§ **PROMPT**: From the line that contains "Online Quran Teaching (29, 1737)" to the last line of the records below, retype each line exactly; leave out everything else.
*** RECORDS PROVIDED Section Begins ***
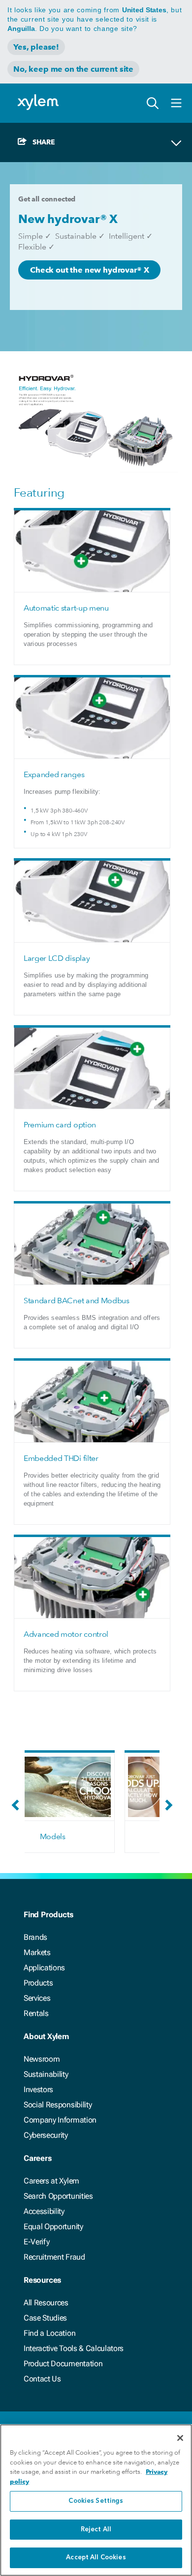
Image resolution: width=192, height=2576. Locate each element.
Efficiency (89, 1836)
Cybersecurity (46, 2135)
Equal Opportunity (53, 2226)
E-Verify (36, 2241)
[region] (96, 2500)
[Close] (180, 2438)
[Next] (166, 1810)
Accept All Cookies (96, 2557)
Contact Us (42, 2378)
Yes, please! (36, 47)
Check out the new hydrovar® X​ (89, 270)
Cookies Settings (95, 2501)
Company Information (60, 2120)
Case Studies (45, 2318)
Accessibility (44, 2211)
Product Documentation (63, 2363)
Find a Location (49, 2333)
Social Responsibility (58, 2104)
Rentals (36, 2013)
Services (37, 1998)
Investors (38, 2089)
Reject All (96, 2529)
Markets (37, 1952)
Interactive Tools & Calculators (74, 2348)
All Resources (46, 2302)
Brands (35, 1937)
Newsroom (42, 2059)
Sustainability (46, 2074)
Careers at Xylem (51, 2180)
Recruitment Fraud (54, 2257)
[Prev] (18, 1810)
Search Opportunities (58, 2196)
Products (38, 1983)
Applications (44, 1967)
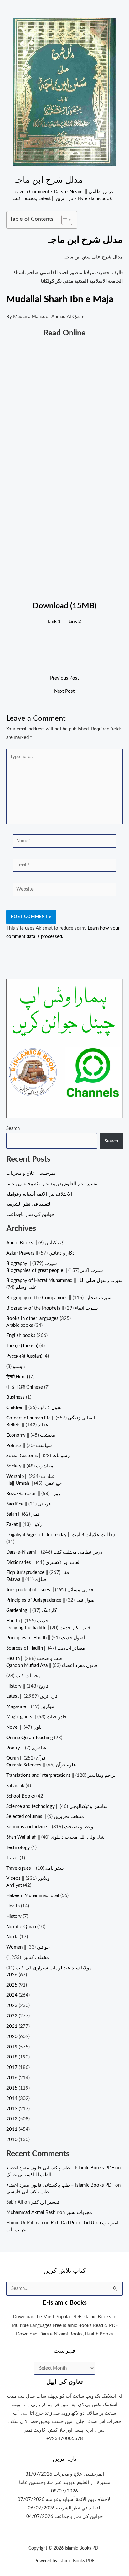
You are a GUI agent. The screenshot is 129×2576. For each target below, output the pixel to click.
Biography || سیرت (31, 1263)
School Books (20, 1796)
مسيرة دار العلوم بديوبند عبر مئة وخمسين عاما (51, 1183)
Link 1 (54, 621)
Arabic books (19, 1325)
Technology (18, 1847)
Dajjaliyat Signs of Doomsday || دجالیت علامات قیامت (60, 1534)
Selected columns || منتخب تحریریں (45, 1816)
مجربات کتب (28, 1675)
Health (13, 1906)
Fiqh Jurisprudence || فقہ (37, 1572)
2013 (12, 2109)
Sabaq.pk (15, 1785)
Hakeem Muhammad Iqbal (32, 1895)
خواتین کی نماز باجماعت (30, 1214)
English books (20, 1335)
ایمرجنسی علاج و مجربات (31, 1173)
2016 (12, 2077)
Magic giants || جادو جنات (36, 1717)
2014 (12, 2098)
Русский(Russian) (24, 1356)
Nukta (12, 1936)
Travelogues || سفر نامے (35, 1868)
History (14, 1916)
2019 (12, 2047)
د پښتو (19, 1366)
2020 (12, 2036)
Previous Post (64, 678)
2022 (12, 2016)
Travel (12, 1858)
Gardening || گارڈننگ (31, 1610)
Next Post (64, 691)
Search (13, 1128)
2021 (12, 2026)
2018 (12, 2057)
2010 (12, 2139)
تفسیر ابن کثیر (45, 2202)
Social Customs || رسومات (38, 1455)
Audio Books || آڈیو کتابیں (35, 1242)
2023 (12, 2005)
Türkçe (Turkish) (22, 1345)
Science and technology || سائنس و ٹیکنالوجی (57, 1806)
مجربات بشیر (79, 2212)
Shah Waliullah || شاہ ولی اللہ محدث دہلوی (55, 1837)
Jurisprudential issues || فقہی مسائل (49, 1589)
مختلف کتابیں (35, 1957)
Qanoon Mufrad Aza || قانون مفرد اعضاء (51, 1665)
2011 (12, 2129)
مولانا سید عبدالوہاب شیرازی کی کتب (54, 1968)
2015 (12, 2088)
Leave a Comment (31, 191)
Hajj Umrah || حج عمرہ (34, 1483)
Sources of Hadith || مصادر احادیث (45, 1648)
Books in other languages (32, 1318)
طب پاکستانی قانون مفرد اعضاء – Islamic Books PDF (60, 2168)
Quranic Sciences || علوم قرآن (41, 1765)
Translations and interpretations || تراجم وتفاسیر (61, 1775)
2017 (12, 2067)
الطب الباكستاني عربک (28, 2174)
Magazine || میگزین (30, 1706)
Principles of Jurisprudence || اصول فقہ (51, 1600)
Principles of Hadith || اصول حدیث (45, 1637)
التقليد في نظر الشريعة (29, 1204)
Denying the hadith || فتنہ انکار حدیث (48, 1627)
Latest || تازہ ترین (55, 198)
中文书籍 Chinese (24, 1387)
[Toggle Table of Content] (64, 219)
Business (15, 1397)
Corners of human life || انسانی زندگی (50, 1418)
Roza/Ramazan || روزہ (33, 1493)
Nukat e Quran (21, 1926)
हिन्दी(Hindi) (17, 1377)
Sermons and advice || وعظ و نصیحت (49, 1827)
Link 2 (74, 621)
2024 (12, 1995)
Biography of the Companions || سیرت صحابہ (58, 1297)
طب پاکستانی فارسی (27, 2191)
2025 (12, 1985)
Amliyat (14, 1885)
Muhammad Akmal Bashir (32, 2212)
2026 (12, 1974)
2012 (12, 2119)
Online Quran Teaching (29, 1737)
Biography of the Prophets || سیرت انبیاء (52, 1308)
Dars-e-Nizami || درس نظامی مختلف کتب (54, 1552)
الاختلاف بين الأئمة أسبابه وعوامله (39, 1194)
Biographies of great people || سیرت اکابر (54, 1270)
*** RECORDS PROVIDED Section Ends ***
§ **ANSWER**:
Online Quran Teaching (29, 1737)
Biography of the Prophets || سیرت انبیاء (52, 1308)
Dars-e-Nizami || درس نظامی مختلف کتب (54, 1552)
الاختلاف بين الأئمة أسبابه وعوامله (39, 1194)
Biographies of great people || سیرت اکابر (54, 1270)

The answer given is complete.